The Vietnam Fund returned +0.4% in January with a NAV of USD 1,862.70, having a return since inception of +86.2%. This represents an annualised return of +16.3% p.a. The January performance of the Ho Chi Minh City VN Index in USD was +12.8%, while the Hanoi VH Index gained +7.8% (in USD terms). The broad diversification of the fund’s portfolio resulted in a low annualized volatility of 8.89%, a high Sharpe ratio of 1.81, and a low correlation of the fund versus the MSCI World Index USD of 0.25, all based on monthly observations.
The positive momentum in the largest companies continued throughout January. On the back of many solid earnings reports many index stocks reached new highs. Though, despite those index gains, the market breadth deteriorated considerably again in the second half of the month, as described further below.
The current market situation can be easily described as follows:
- passive investments are still favored worldwide over value investing
- foreigners continue to invest into Vietnam
- large investment funds have to invest their cash into the big and highly liquid companies
- analysts have called for a correction in many of those stocks for some time now
All of these facts have resulted in a market rally which looks rather unreal for many long-term market observers. Unlike in other broad based, healthy bull markets where on days with strong index gains the majority of stocks also participate in the rally, the current sharp index increase in Vietnam is best described as panic buying, triggered by new overseas money and local retail investors jumping on the bandwagon. The below breakdown of the trading day on 25th January – after a two-day break caused by technical problems on the Ho Chi Minh Stock Exchange – gives an excellent example of how distorted the market currently is.
Out of more than 350 stocks listed on the HCMC stock exchange, the 22 stocks which each have a market capitalization of more than USD 1bn were almost solely responsible for one of the highest one-day index gains we have witnessed so far this year (+1.6%). While we can understand the reasoning behind this action, it is very unusual for an emerging market to act in such a manner. Even in bigger and better diversified developed markets in Europe or the USA, an index gain of 1-2% would result in many more winners than losers and not with negative market breadth like we have repeatedly seen in Vietnam over the past few months. We still see people capitulating and selling undervalued and nicely growing small and mid-cap stocks in order to rotate into expensive large-caps. While analysts and strategists are now recommending the famous “buying on weakness”, what does that mean when a stock is trading at 30x earnings, while it was trading at 15x just a year ago – waiting for a 50% correction or buying at a still expensive 27x earnings after a 10% correction?

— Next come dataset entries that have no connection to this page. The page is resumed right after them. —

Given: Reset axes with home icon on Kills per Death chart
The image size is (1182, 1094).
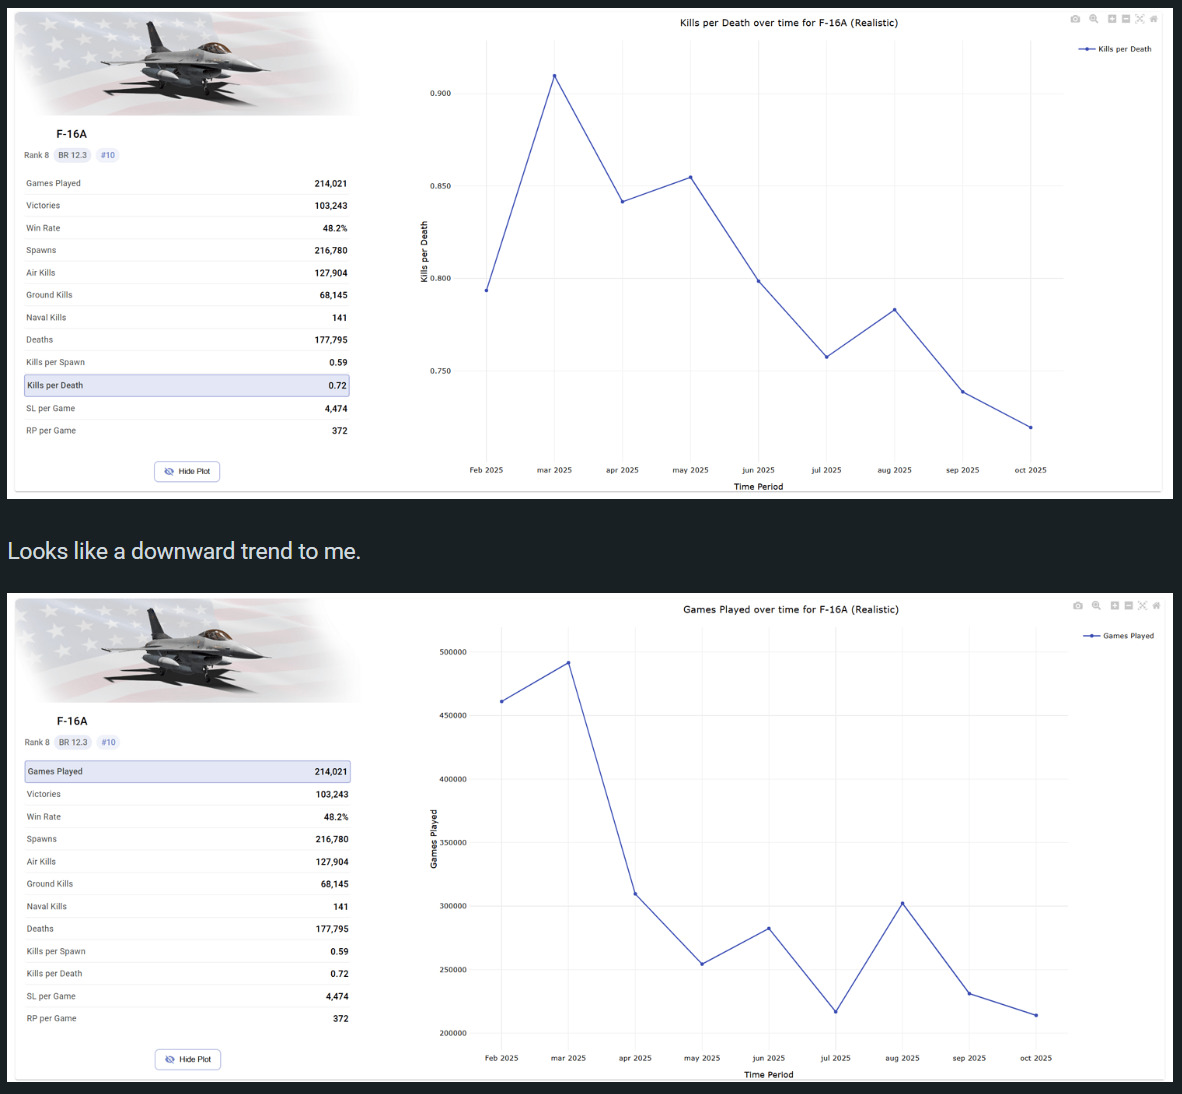Looking at the screenshot, I should click(x=1154, y=19).
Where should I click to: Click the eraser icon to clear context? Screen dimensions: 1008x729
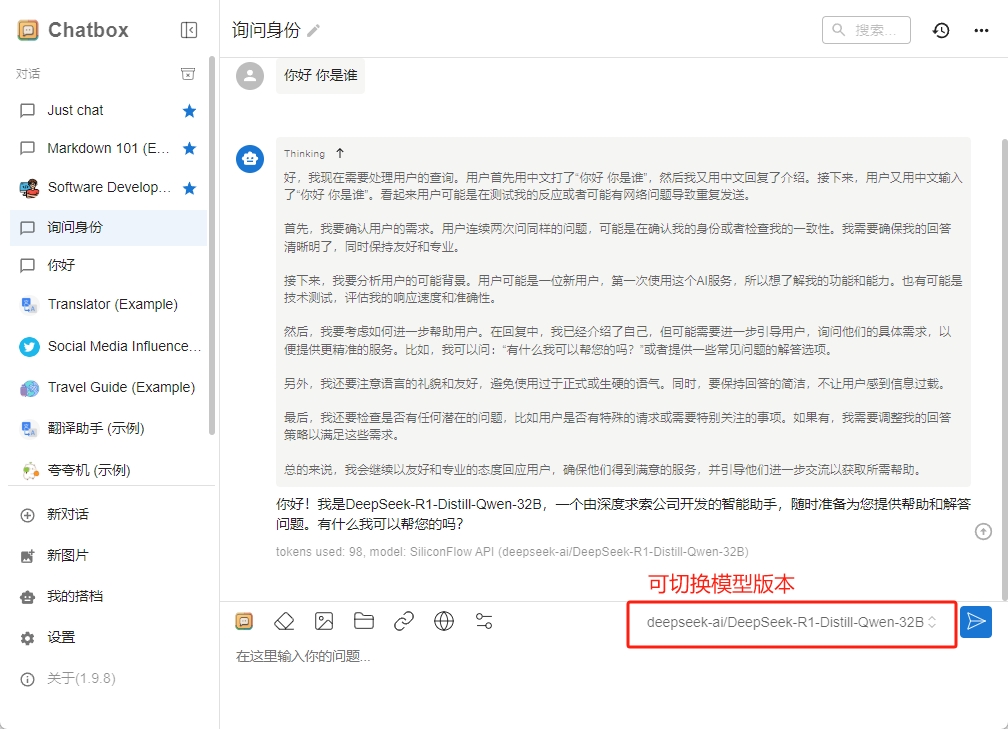click(x=284, y=622)
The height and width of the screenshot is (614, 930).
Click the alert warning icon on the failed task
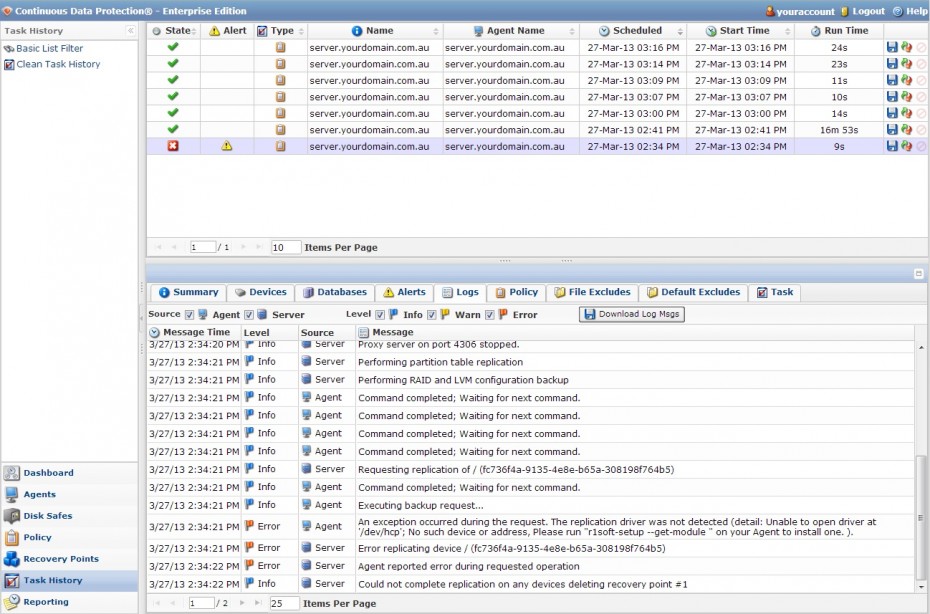pos(226,146)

With 2017 earnings announcements slowly coming to an end, we can have a look now at the top ten 10 holdings which have already reported. Net of extraordinary income or provisioning, we saw very strong earnings growth in our 10 top holdings, averaging 38% for 2017. These 10 stocks (similar to to the rest of our portfolio) are trading on an average valuation of just 9.4x 2017 earnings which puts us in a completely different world than the biggest 22 stocks in HCMC which are trading on a trailing PE of 38x, and many of which haven’t reported their results yet. Even excluding FLC Faros Construction (Stockcode ROS), which boasts a PE of 197x, the big caps would still be trading at 27x earnings. Investing in those expensive stocks would make us very nervous on any onset of a market correction when investors just don’t care about market cap.